It’s hard to imagine what sort of future I want, especially because the premises of my circumstances keep changing and throwing me for a loop. There are other factors as well, like what I think is realistic, what I can handle, and what I think I deserve.
I don’t think that I have a good grasp of reality. Maybe I am that talented, driven, and lucky. Maybe I’m more like everyone else. I don’t know.
Is there something that I’m meant to be doing?
The weird thing is, I stayed strong in my faith until I had a miracle happen. The sort of, “Whoa, I did not see this coming, and this really helps everything,” sort of miracle. Instead of feeling bolstered, it was like the rug had been pulled out from underneath me. I guess it’s one thing to have faith in complete darkness, but when I started moving towards light with no idea where it was coming from … that’s when it got scary. False hope? A brighter future? I have no idea.

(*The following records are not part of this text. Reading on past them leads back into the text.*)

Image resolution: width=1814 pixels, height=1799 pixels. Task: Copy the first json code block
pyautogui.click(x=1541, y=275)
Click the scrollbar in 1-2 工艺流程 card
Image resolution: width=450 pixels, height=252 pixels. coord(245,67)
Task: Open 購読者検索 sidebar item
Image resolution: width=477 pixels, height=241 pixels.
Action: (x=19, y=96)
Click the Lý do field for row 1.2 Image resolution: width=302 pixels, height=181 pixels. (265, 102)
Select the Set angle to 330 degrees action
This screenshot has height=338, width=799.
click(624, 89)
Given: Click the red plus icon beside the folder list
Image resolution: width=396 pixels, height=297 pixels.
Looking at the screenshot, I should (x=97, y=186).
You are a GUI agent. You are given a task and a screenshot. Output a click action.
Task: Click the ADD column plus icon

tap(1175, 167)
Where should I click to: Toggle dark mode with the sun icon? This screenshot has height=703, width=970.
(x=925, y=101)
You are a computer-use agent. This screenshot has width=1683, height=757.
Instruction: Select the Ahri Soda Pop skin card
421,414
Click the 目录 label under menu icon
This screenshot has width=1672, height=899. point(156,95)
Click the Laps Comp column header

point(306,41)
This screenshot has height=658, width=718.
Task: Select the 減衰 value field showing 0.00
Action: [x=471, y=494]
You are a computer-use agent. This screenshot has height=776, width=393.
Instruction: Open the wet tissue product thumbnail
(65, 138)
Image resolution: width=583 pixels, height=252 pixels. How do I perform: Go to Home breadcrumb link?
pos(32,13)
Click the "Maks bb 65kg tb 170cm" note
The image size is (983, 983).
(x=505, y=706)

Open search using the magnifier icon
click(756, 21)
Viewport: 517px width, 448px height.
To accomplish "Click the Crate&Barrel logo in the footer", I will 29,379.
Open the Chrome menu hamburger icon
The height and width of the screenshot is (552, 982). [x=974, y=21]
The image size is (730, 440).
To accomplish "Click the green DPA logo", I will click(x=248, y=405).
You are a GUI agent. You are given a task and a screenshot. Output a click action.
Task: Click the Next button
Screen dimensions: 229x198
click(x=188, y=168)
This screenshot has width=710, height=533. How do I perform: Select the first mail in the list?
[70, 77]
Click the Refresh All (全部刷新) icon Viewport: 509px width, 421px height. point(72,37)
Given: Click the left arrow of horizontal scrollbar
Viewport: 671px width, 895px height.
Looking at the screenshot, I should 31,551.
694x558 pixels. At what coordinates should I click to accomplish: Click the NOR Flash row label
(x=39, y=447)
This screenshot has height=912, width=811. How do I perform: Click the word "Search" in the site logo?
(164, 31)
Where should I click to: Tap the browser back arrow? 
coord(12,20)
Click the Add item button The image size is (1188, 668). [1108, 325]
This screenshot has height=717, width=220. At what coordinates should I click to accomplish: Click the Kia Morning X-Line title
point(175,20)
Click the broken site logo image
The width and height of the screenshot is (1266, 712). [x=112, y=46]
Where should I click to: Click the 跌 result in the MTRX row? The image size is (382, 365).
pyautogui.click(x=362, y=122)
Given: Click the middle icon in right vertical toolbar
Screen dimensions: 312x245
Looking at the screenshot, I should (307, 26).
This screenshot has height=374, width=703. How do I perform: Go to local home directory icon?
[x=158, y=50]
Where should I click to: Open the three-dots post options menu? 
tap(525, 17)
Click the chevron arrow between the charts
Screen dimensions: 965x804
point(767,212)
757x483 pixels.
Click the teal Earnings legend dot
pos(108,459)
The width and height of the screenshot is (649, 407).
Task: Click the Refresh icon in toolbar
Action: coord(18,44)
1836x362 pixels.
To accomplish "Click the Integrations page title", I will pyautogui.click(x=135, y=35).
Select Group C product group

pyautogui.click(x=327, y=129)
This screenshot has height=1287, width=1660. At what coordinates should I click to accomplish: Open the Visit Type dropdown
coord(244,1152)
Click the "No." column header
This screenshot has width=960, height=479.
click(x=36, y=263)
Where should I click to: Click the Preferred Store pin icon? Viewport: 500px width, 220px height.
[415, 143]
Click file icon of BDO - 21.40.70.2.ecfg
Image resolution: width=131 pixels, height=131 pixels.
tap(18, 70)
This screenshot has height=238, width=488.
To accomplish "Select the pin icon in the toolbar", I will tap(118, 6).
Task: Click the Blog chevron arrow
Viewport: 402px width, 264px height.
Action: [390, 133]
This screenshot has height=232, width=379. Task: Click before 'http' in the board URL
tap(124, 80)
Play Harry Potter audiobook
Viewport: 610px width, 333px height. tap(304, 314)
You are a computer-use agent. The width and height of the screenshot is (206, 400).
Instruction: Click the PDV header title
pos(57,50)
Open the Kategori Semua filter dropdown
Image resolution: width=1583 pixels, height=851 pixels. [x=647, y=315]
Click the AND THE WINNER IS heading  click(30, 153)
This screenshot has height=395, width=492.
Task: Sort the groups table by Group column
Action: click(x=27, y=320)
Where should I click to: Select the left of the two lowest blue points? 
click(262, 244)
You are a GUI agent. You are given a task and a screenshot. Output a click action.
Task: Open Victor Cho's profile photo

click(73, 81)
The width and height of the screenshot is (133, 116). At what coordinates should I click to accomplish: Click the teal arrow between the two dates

Why would that sort of miracle happen to me anyway?
My body couldn’t take the stress though. I couldn’t sleep or eat, and I lost nearly 20lbs in two months. It left me feeling forced into the next step I took.
Not that I know what I should and shouldn’t share about what’s going on.
As it stands right now in my tiny corner of the world, I need a future. I need to figure out what future I’m aiming for. I need to stop feeling like a 17-year-old staring at high school graduation without the foggiest clue of what’s supposed to come next, especially considering that I’m 20 years past that.
I want to be a writer, but between betrayal trauma and living expenses, I’m just not sure anymore … it seems so unrealistic now.
After all, how many miracles can I expect to get me through?
I have lots of moments throughout the day when I’m overcome with the surreal thought of, “How is this my life?”
I’m not sure how much I should publicly share. Parts of it make me think of the line, “Lawyers clean up all details / since daddy had to lie” from the song End of Innocence by Don Henley, and the title itself feels apt enough.
There are days when it’s easier to lose myself in a list of things that have to be done, and not think about the big picture of what I’m doing. My heart stops every time the doorbell rings, and I wish that this wasn’t my reality.
Events are traveling through the neighborhood grapevine faster than I would have ever expected, but by now I have surrendered my pride and laid everything bare. People are more supportive than I anticipated, and I like how they periodically check in with me. I don’t really care if it’s morbid curiosity or genuine concern, as long as I have people surrounding me through all this.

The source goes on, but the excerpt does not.